I apologise for having to attend another meeting. I acknowledge there is some weight in what I heard of the Minister's contribution in terms of damaging the process, which is not the intention of the amendment. Nonetheless, it remains the case, as I am sure the Minister knows, that it was the opinion of the information commissioner——
The Minister clarified that issue at the beginning of her contribution when the Deputy was out of the room on other business. The report in the newspaper is not correct.
I stand corrected if that is the position. I am surprised that those of us who are concerned about such a major matter were not notified of that, if that is the case. I am sure the Minister has checked it. The fact remains, however, that the information secured through this route can still go to a tribunal but not to a parliamentary committee. That was the subject of a heated discussion in the House a couple of years ago on matters which are now the subject of other tribunals. I suppose this touches on amendment No. 44. Information can now be referred to a tribunal but not to a parliamentary committee. The point made at the time was that a tribunal is an instrument of the Dáil and if it can be seized of this information, why is it not the same for the Dáil or, in this case, a parliamentary committee?
The person nominated to move the amendment in the Deputy's absence spoke about a wider availability of the information under the freedom of information legislation.
That is the import of it. This would be the route by which it would come into the public domain. As I understand it, the gravamen of the Minister's case is that it could be harmful if this information was exposed at a certain stage in this way because if it came into the public domain through a parliamentary committee, it would inevitably become the subject of public comment. Perhaps the Minister would revert to the point that if it is good enough for a tribunal of inquiry, which is an instrument of the Dáil, why is it not good enough for the Dáil to know the information.
As regards the information officer, my understanding is that while there was a newspaper reference to the fact that when he refused a freedom of information request or refused to grant an appeal - a section 19 report was refused by my Department - he was quoted as saying that the Freedom of Information Act should apply and that rather than asking him to make the decision an amendment should be made to the Freedom of Information Act. I understand from my officials that was subsequently clarified in the newspaper. I have not had any contact with the information officer about his views on this matter.
That is what I am seeking to do here. The requisite amendment would add this section to the Third Schedule to the Freedom of Information Act.
I accept that but the information officer is being used as a reason this should happen. I understand that although he was quoted as saying this should happen, he was subsequently quoted as saying he was misquoted. However, since I or my officials have not engaged with him, I am going on what appeared in the public press.
As regards the issue generally, as I said at the outset, section 19 is a preliminary inquiry. It is to assemble information to see if we should go beyond that to a more serious and high level inquiry, such as a section 8 inquiry. It is a useful tool because it can be more efficient and it is cost effective and low key. If we were to make that a public document, it is certain that the companies and the people being investigated would engage in litigation. It is three years this month since I sought the High Court's permission to appoint inspectors to National Irish Bank and that report is not yet concluded. The reason it is not concluded is not that the inspectors have not worked thoroughly, effectively and efficiently but because of litigation and individuals, rightly from their point of view, seeking to vindicate their rights and to protect their interests through legal action. It was tied up in legal action for some time. It is a much slower process because the individuals in question know that the report will be a public document. It will go to the court and it will be made public by virtue of being a court document. Once we enter the element of making it available publicly, we take away a useful tool in our investigative powers.

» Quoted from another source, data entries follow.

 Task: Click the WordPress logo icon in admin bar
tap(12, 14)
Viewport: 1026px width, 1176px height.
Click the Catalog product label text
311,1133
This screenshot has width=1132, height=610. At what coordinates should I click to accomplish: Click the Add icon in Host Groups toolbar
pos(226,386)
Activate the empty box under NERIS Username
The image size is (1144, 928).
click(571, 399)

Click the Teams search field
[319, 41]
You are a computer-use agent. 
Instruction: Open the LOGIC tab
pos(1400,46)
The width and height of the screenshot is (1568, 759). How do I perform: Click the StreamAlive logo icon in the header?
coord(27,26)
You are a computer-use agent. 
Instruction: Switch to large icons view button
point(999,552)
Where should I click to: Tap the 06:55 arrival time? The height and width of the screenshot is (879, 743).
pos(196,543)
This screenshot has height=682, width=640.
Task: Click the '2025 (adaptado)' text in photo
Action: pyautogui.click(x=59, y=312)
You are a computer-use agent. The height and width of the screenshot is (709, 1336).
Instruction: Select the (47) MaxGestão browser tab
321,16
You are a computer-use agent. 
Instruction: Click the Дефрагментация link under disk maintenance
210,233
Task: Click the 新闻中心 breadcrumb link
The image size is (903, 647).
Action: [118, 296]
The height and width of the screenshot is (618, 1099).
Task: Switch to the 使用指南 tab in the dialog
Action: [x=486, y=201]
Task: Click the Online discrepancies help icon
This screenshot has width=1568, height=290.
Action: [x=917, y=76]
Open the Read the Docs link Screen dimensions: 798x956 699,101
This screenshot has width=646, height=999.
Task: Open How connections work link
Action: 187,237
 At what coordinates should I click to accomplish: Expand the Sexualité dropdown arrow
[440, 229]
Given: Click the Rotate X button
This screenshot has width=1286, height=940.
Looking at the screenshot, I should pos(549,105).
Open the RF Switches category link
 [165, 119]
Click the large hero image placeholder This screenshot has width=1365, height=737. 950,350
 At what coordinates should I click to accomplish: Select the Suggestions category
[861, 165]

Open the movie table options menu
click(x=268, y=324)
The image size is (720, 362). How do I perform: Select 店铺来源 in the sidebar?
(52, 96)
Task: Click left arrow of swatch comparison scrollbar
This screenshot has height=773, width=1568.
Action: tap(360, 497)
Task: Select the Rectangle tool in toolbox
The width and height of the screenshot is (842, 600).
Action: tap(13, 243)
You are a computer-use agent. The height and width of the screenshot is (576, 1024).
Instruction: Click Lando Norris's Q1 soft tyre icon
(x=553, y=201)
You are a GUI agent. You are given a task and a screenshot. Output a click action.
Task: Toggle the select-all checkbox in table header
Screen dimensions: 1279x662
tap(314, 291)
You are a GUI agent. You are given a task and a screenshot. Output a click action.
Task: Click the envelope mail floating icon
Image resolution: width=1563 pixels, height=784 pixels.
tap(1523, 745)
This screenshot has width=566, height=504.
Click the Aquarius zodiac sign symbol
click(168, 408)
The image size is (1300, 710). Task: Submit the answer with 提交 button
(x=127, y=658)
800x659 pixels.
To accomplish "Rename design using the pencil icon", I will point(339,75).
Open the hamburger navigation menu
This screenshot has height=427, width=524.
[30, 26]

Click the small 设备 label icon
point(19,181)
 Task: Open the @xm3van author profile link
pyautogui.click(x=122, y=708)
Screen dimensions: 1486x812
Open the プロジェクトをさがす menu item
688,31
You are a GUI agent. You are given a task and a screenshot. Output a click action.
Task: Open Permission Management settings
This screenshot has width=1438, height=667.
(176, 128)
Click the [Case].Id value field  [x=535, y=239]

I would like to talk to the Attorney General about this matter, although I have not done so and I apologise for that. I accept it is inconsistent for a Minister and Member of the Parliament to say that we should have more parliamentary inquiries, which I favour because the DIRT inquiry did an excellent, speedy and cost effective job and brought great credit to the political system, and that a report can go to a tribunal. I presume that was provided for traditionally because a tribunal was seen as a safe and secretive forum presided over generally by a judge, although that does not have to be the case. All public tribunals established here have always been presided over by a judge, but the Act does not require that. That gives certain protections, whereas sending it to a parliamentary committee of politicians would not have the same professional approach. I do not hold that view because politicians are capable of conducting inquiries in a professional and fair manner. There is an inconsistency between referring it to a tribunal and not referring it to a parliamentary committee as distinct from making a section 19 report generally available through the Freedom of Information Act to anyone who seeks it. I would like to consult with the Attorney General about the implications of that and come back to the Deputy at a later stage.
Given what the Minister said, is Deputy Rabbitte pressing the amendment?
It is not the purpose, object or thrust of the amendment to invite litigation, procrastination or delay. I merely give expression to a view hotly debated in the House some time ago when we considered the terms of reference of the tribunals which are under way and point to the apparent inconsistency to which the Minister has adverted in terms of an instrument of the House having access to a report in these circumstances and the House being denied that information. However, I accept from experience that there are circumstances where confidentiality is necessary and anything less than that could put at risk the process of inquiry. I understand the Minister has said she will consult the Attorney General's office on this point which took up a great deal of time of the House and about which, perhaps with a superficial level of information, a great many Members are concerned. I would like to hear the Minister's more definitive reply on Report Stage.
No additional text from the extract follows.